- **EXERCISE GOAL**
Exact copies of all the lines below are wanted, without a single picture.
* * * * * * *
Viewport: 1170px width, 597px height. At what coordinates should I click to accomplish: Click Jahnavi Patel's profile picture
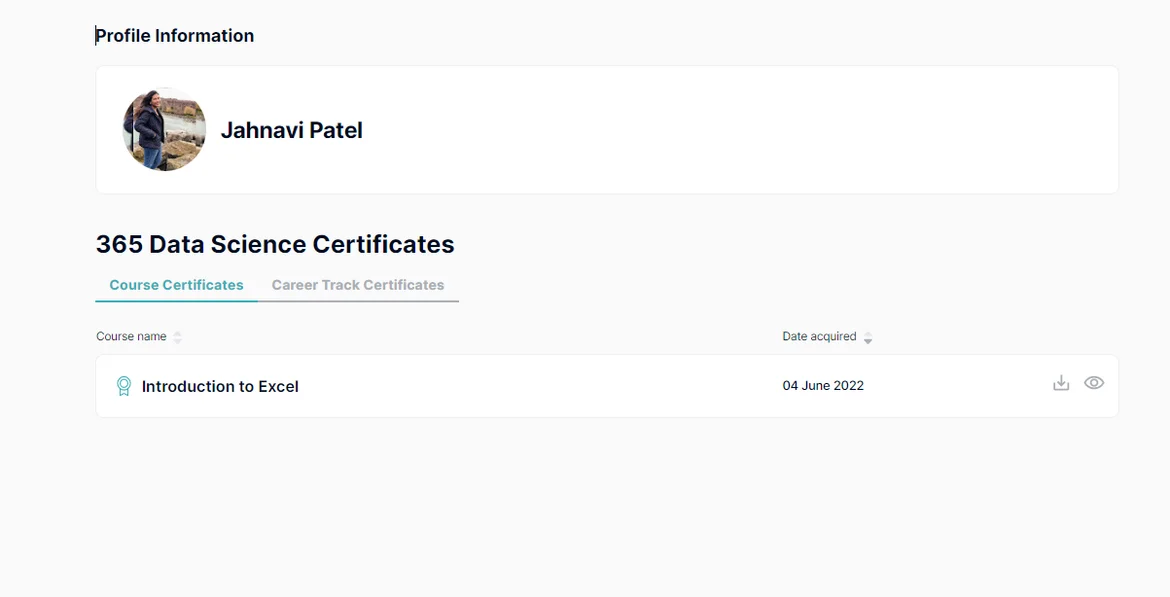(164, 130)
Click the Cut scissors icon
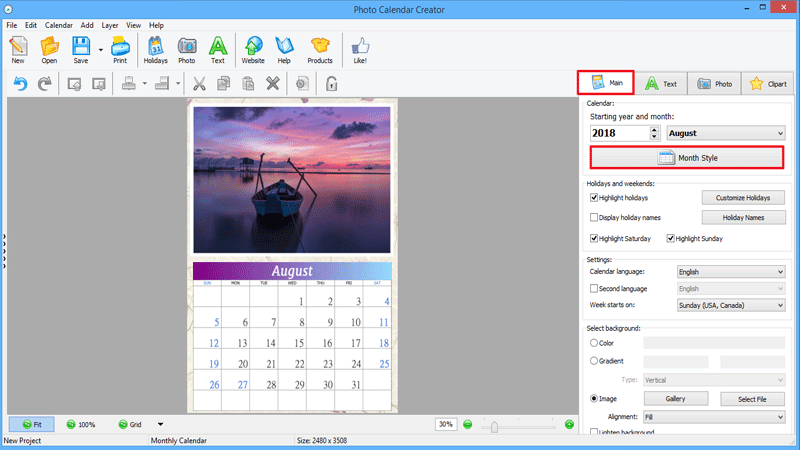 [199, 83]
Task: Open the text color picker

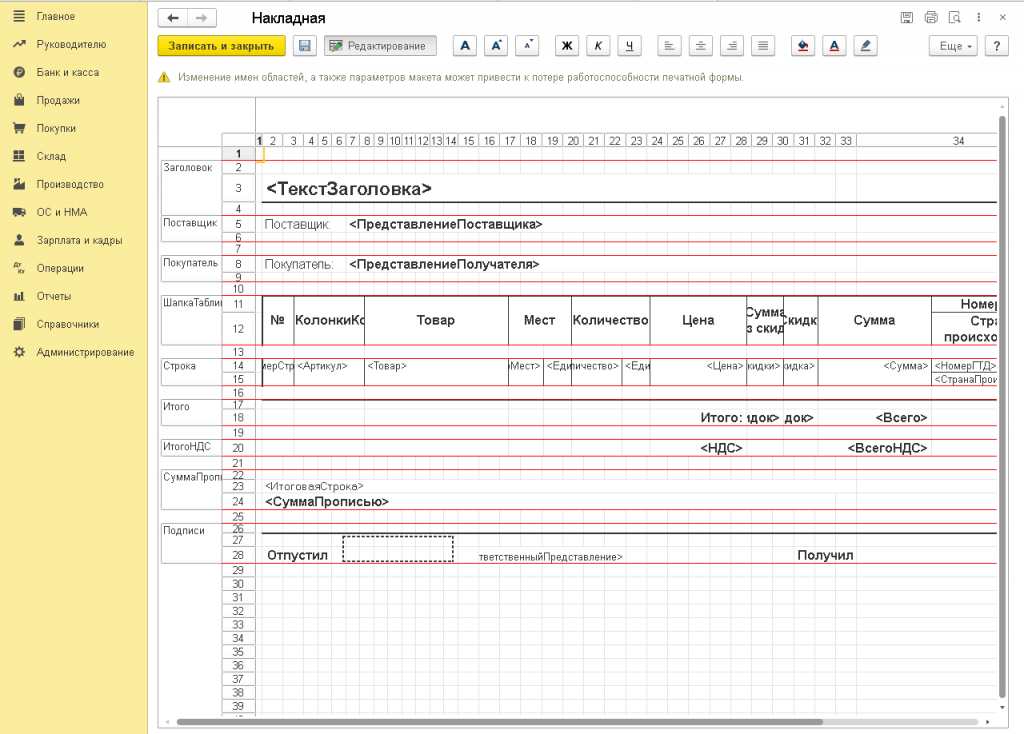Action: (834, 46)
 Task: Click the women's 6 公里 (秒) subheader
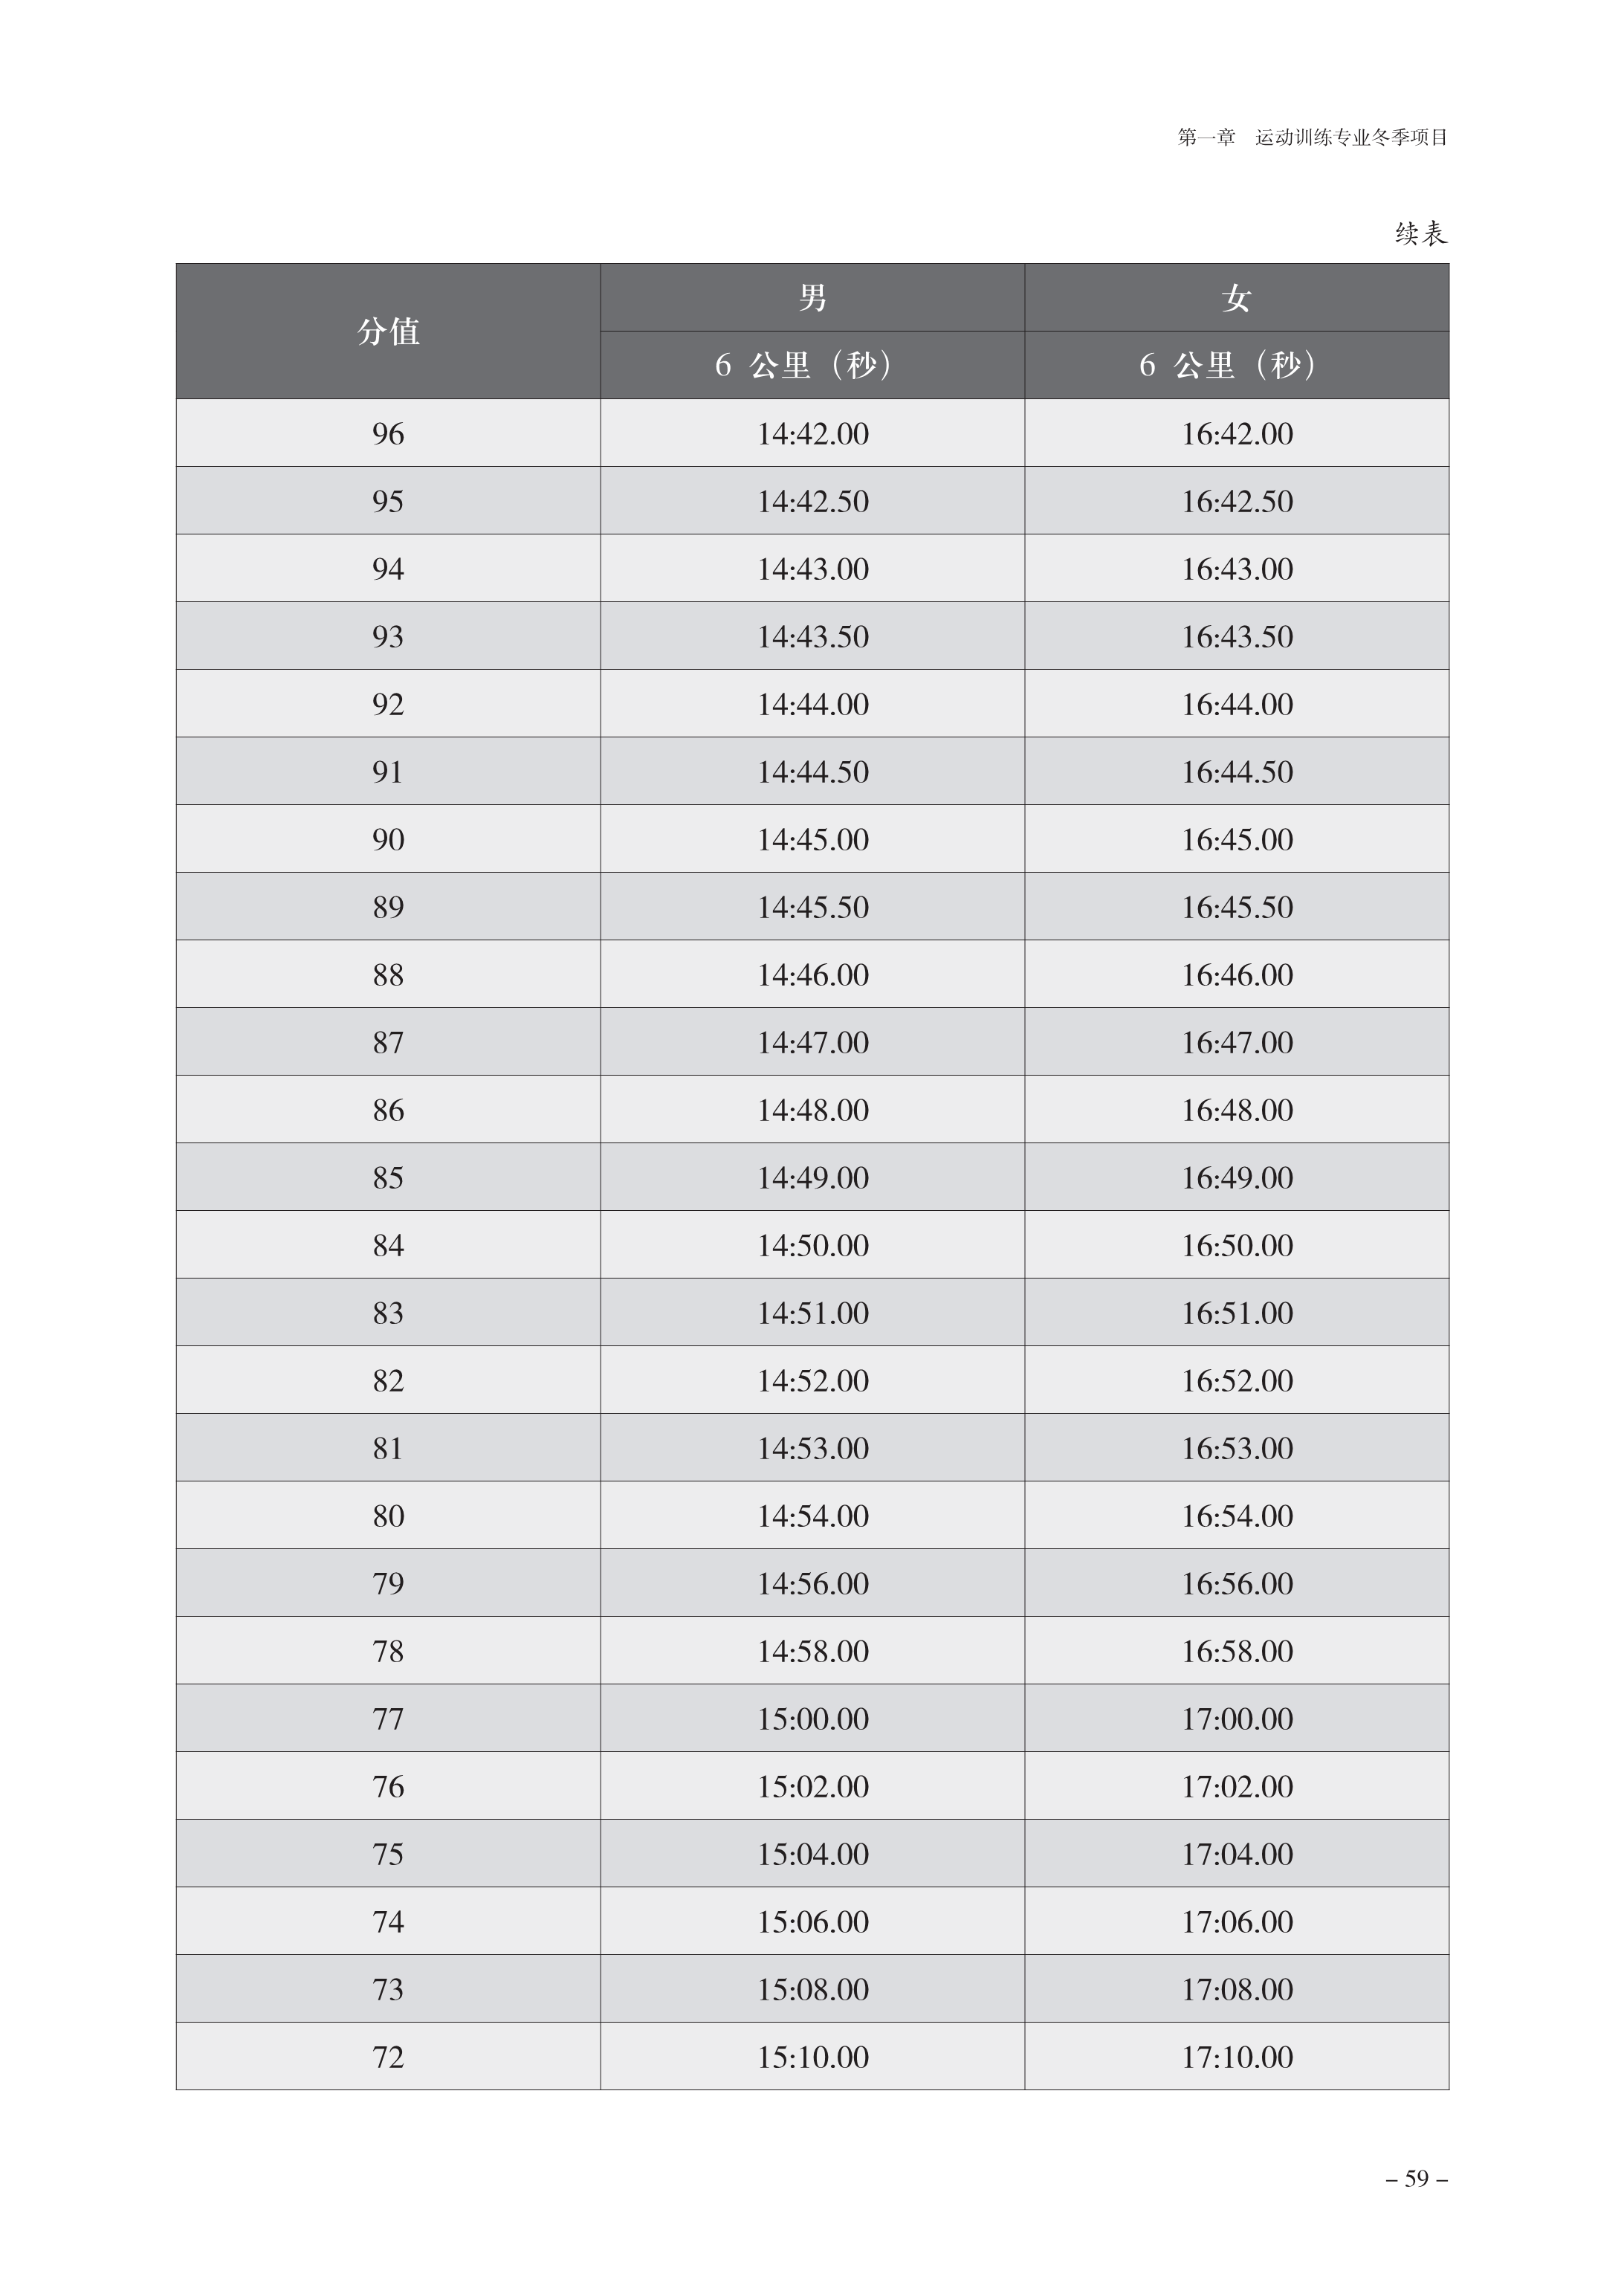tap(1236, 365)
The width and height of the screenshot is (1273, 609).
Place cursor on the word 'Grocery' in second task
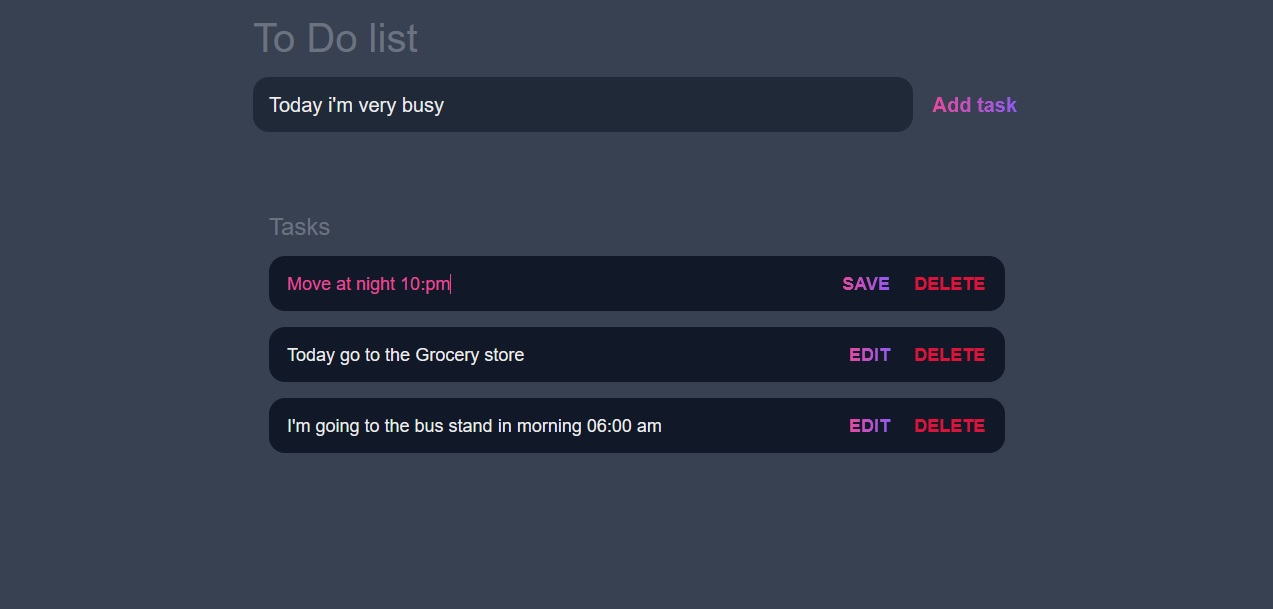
* * * * * * *
- **TASK RESULT**
Viewport: 1170px width, 597px height. At what coordinates should I click to accomplish: Click Jahnavi Patel's profile picture
(164, 130)
Click the Cut scissors icon
 [199, 83]
Task: Open the text color picker

Action: (834, 46)
 Task: Click the women's 6 公里 (秒) subheader
tap(1236, 365)
The width and height of the screenshot is (1273, 609).
Place cursor on the word 'Grocery' in second task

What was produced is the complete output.